The required answer is a copy of each line in the entries below that includes "agent".

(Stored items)
----
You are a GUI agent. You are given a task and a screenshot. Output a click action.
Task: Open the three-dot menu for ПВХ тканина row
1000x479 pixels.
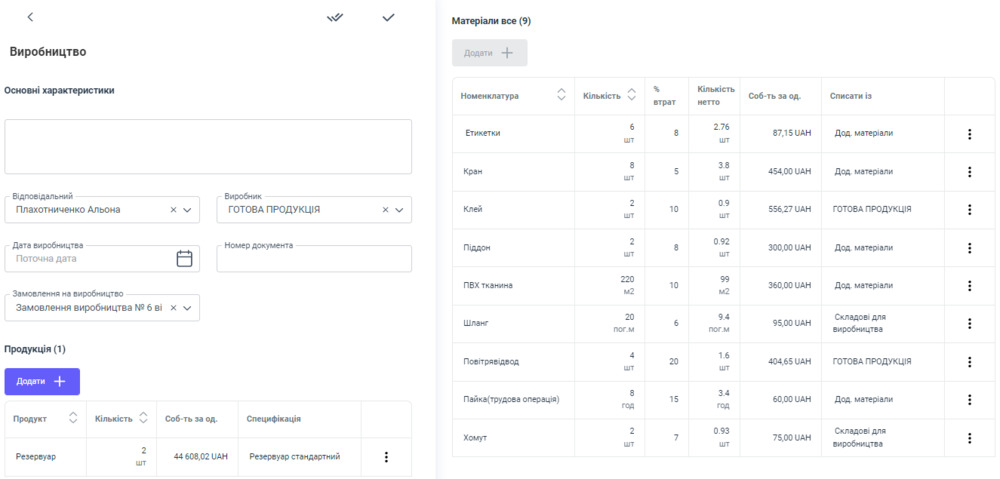coord(968,286)

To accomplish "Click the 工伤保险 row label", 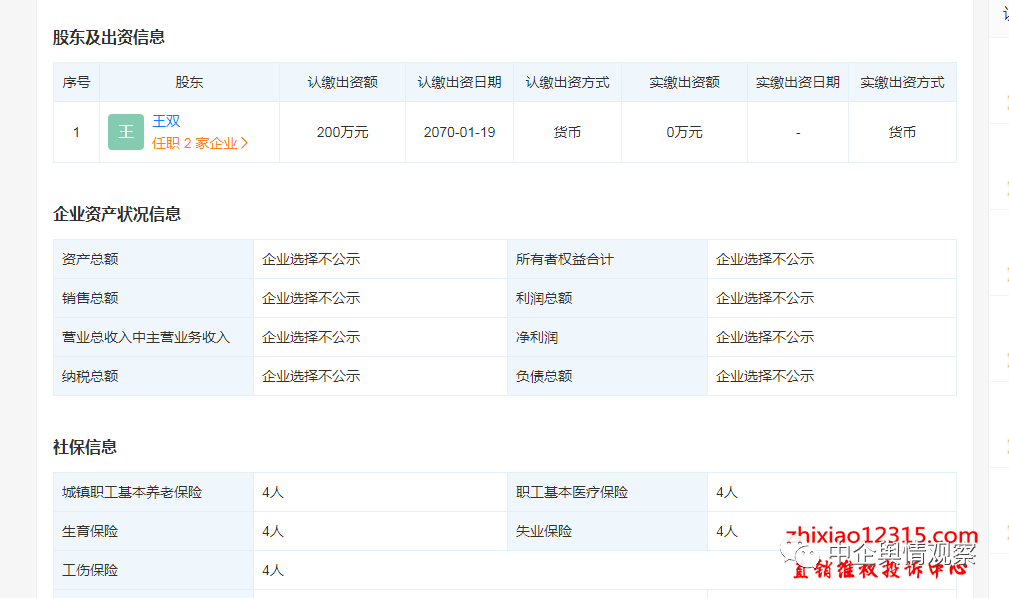I will (90, 570).
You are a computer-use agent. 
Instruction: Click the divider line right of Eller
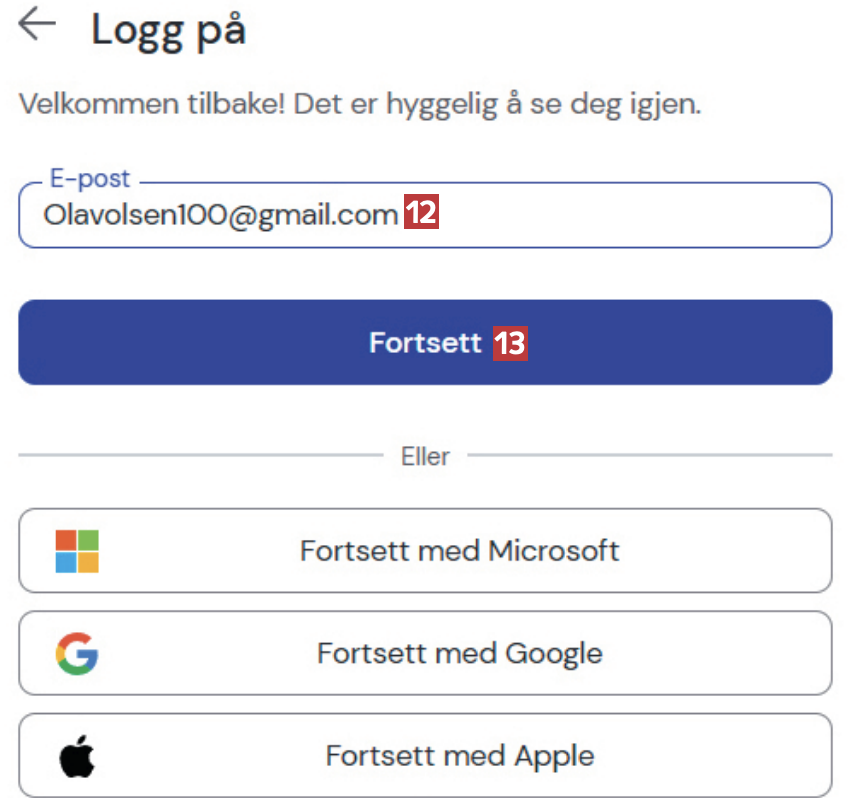pos(650,456)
----
> _The completed task_:
You are a GUI agent. You are given a task and a screenshot. Output a click action.
You are a computer-use agent. 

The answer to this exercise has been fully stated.